WORKING DATA Block Start

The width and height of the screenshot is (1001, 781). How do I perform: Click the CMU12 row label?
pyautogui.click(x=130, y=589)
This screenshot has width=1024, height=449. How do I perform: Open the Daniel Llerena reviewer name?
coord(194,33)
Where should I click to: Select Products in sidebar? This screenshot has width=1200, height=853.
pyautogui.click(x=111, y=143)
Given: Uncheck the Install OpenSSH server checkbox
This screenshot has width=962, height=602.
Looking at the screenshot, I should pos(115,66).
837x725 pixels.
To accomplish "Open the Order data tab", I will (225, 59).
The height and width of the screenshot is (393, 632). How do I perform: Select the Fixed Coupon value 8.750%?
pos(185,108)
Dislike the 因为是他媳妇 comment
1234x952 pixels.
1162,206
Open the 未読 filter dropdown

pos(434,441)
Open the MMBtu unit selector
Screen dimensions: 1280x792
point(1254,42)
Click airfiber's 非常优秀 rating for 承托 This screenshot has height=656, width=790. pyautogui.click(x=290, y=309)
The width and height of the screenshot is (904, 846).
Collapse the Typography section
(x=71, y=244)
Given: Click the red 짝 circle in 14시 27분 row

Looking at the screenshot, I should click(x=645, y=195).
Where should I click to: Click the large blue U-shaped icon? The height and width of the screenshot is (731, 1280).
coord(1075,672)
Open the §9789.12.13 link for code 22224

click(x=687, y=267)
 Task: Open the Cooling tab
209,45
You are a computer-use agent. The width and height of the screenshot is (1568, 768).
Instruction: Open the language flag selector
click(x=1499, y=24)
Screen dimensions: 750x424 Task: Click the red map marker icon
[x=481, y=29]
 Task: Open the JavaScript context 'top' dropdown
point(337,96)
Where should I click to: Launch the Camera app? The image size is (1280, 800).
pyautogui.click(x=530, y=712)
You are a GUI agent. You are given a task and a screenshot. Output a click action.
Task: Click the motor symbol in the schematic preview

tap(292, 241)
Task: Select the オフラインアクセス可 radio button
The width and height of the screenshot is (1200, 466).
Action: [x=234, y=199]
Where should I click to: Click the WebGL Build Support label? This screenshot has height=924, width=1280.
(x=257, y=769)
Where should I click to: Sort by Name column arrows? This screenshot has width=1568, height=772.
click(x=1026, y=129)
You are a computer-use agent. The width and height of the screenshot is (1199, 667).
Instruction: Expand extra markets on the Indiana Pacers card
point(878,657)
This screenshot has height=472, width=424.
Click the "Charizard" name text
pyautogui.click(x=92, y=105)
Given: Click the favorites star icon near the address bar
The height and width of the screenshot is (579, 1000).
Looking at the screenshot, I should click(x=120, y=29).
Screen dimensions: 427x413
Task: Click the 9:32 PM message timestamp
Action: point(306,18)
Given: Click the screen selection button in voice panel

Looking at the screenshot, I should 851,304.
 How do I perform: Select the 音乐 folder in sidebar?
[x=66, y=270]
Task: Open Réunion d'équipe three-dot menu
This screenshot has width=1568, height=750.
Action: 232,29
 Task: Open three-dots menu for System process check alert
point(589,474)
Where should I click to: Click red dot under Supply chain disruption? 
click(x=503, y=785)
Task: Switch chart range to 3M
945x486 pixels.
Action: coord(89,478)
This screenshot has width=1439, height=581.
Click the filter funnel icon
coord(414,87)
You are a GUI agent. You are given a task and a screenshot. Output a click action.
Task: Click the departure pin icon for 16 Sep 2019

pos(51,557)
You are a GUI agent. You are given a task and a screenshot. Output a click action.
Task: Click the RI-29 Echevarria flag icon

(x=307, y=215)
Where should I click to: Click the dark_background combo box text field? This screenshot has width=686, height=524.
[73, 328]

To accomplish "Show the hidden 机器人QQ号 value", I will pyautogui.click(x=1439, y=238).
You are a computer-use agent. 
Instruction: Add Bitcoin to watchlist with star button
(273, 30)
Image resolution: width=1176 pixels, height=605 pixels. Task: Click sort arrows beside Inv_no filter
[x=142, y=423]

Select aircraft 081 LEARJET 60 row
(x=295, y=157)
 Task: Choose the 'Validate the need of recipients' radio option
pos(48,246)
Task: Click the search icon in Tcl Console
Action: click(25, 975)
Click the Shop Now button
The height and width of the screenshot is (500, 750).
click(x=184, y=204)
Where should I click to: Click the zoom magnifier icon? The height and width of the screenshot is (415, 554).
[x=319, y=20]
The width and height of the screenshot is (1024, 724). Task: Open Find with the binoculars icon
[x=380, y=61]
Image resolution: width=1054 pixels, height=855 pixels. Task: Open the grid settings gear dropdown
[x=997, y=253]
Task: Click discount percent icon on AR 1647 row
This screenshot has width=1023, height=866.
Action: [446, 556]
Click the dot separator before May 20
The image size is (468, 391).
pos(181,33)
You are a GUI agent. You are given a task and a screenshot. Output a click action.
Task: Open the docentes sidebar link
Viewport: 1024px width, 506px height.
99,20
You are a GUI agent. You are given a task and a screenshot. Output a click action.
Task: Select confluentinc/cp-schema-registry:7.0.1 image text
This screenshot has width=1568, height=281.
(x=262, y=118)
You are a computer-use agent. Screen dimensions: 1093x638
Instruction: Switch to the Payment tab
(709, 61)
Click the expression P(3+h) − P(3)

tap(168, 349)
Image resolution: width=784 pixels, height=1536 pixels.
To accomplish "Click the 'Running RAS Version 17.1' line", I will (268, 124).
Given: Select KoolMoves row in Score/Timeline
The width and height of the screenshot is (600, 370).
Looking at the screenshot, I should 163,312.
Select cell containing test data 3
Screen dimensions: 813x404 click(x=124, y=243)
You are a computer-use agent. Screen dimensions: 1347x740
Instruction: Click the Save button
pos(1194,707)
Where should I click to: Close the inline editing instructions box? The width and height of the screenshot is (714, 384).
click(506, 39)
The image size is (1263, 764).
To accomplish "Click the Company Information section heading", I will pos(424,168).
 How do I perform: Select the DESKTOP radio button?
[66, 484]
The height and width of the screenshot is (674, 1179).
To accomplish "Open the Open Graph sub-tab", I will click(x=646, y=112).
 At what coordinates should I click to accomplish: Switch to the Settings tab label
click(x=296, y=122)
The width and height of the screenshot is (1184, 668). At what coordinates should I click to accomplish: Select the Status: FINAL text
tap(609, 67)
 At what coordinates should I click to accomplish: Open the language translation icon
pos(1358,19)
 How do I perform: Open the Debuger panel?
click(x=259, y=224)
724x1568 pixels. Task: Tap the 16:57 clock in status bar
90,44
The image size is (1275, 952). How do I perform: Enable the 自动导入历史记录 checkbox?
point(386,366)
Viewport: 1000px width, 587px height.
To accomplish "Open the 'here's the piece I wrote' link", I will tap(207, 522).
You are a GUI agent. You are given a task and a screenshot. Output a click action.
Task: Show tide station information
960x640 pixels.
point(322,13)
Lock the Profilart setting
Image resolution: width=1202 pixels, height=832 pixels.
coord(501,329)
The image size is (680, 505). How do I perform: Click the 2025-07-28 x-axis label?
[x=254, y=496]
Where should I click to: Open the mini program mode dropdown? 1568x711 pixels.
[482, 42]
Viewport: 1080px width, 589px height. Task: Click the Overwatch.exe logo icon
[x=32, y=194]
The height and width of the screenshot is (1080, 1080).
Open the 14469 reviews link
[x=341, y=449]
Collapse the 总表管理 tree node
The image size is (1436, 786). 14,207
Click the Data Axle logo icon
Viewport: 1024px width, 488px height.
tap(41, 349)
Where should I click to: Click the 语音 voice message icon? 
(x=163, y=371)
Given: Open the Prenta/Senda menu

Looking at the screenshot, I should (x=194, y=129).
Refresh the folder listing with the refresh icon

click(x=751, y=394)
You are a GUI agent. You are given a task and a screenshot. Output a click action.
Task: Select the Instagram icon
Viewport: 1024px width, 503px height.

WORKING DATA Block End

AIM OF THE EXERCISE
Tally the lines that hold the word "computer" in the listing, and give the tally with nothing else.

REPLY TO THE EXERCISE
5